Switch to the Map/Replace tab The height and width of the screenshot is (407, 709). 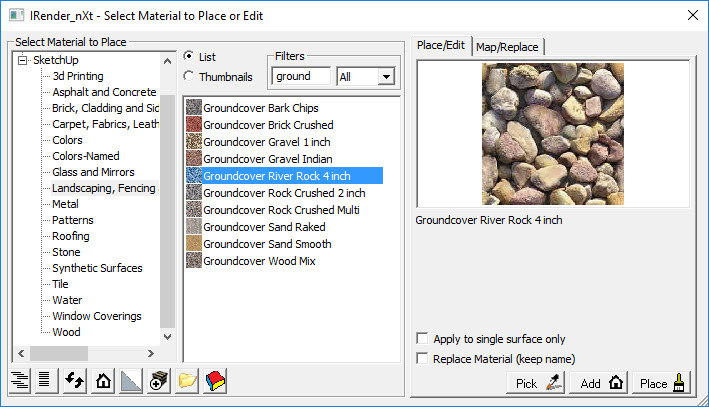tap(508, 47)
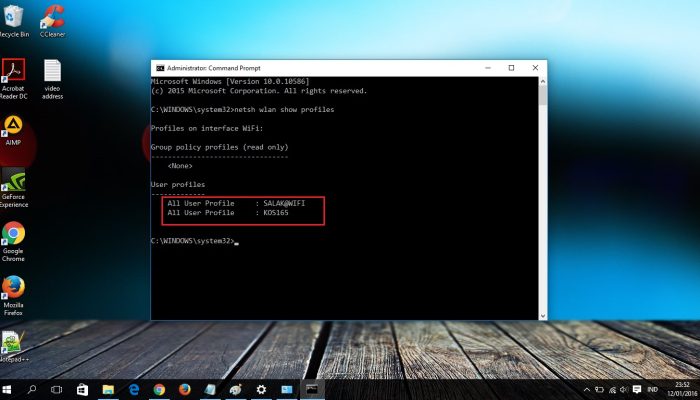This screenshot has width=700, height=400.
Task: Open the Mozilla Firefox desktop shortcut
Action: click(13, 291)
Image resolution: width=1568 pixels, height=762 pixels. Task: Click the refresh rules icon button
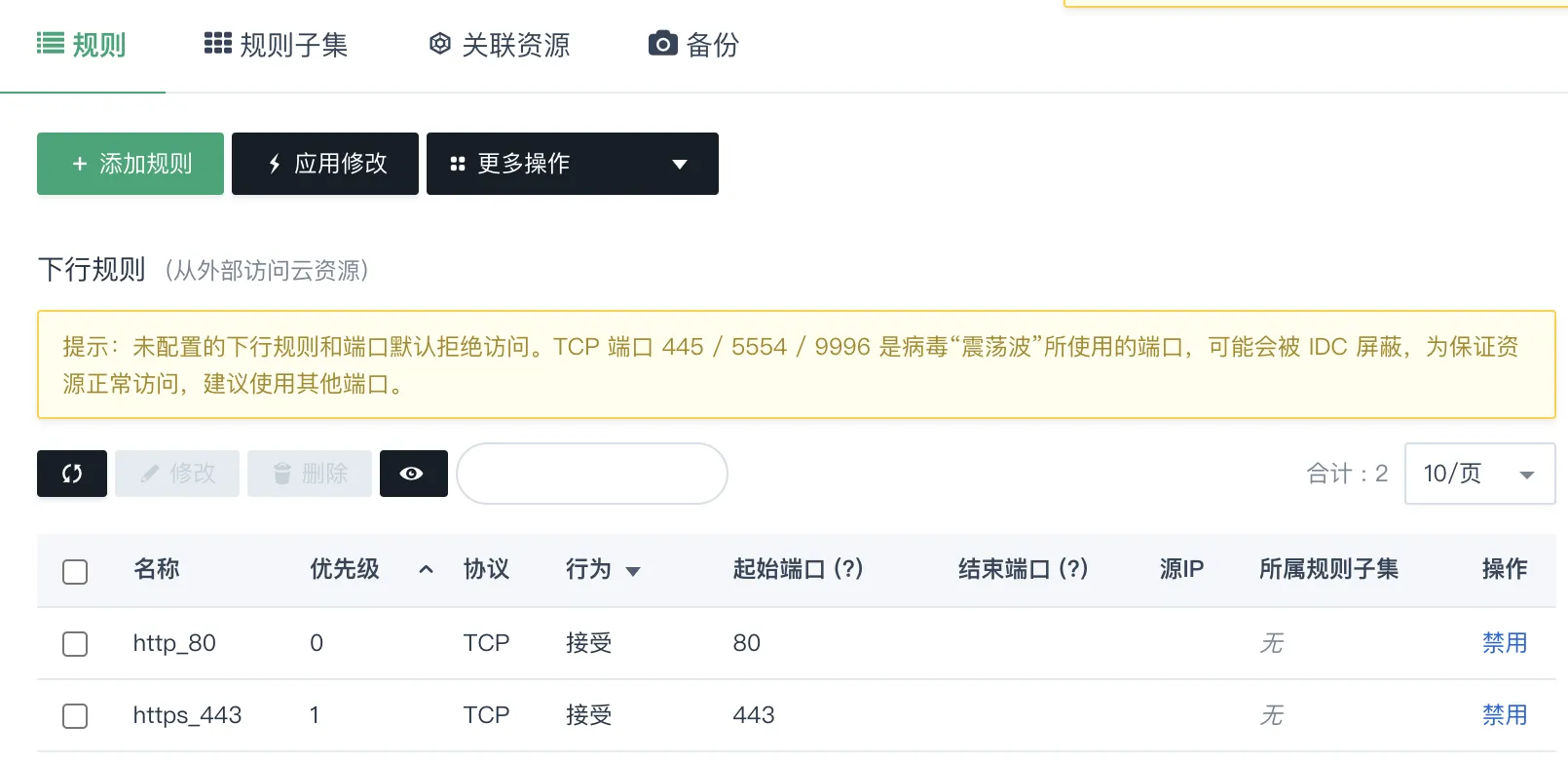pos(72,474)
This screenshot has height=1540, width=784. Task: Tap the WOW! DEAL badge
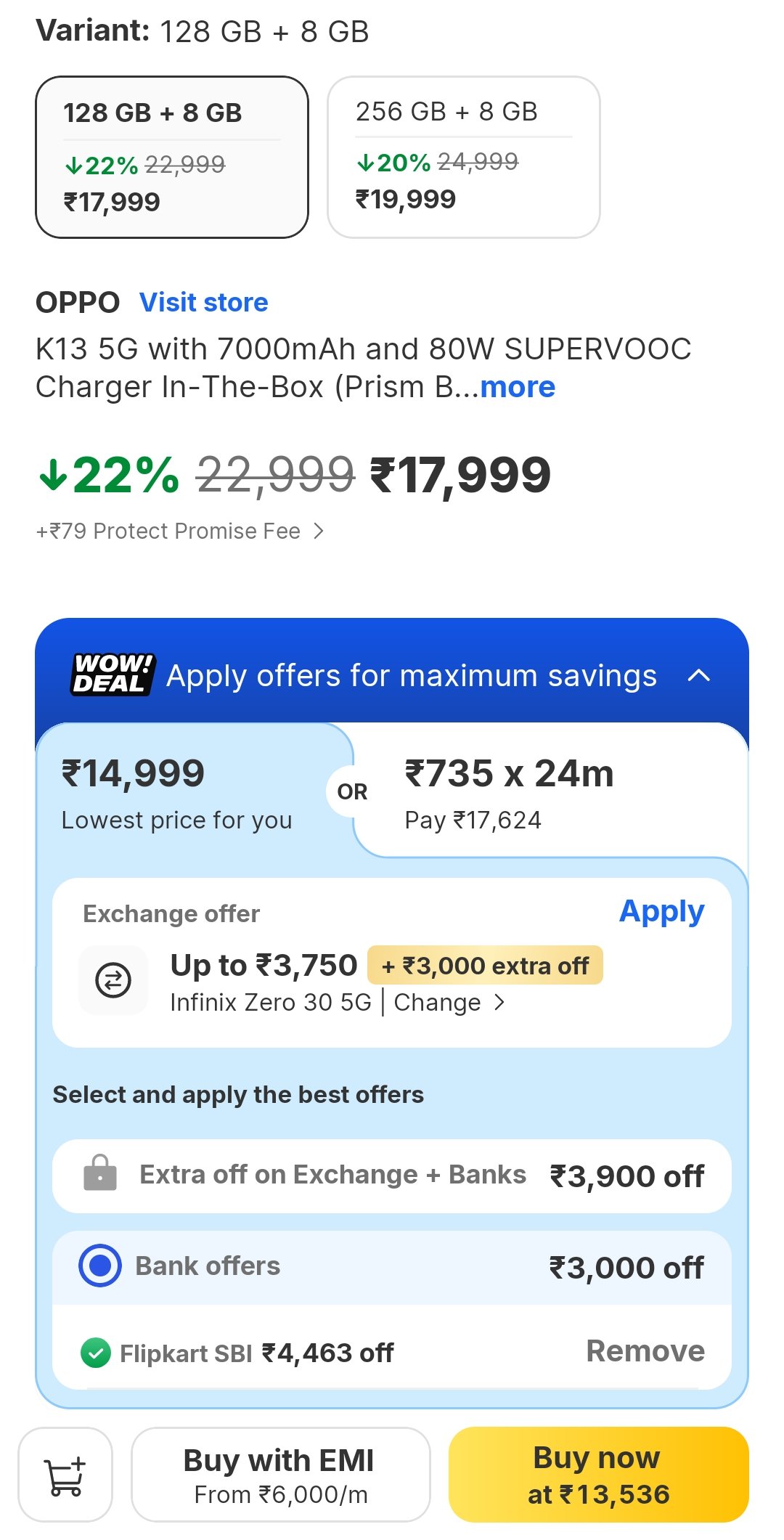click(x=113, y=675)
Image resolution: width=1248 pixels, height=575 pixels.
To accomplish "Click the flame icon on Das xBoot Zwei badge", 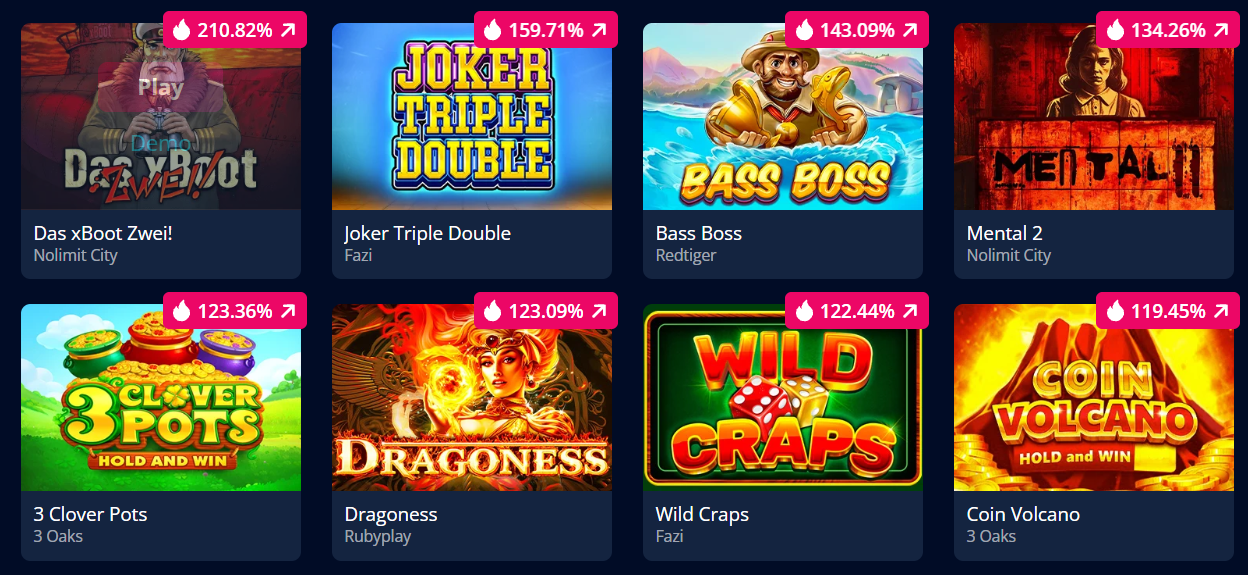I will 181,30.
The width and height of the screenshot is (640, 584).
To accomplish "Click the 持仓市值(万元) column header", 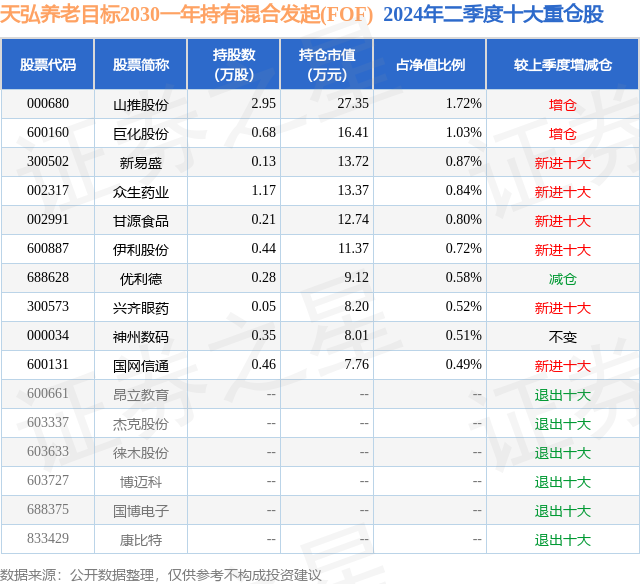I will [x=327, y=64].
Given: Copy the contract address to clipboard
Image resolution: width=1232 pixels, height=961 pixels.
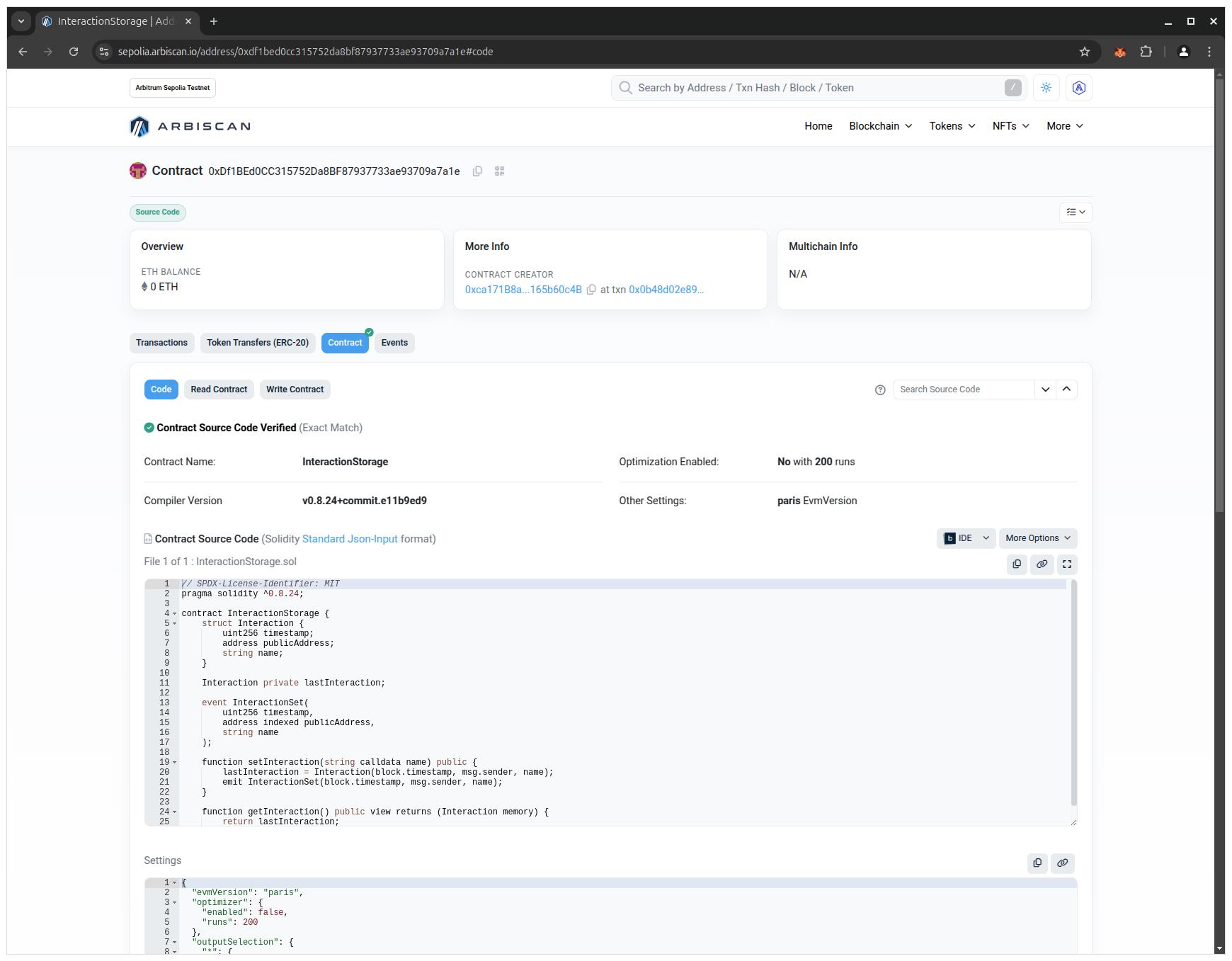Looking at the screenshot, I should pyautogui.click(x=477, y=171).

======

YOUR OBJECTIVE:
Exactly the lines from the one that contains "Given: Copy the contract address to clipboard" to the last line of the data, both included, should be set down, and no pictures should appear among them.

PROBLEM SOLUTION:
Given: Copy the contract address to clipboard
Image resolution: width=1232 pixels, height=961 pixels.
Looking at the screenshot, I should pyautogui.click(x=477, y=171).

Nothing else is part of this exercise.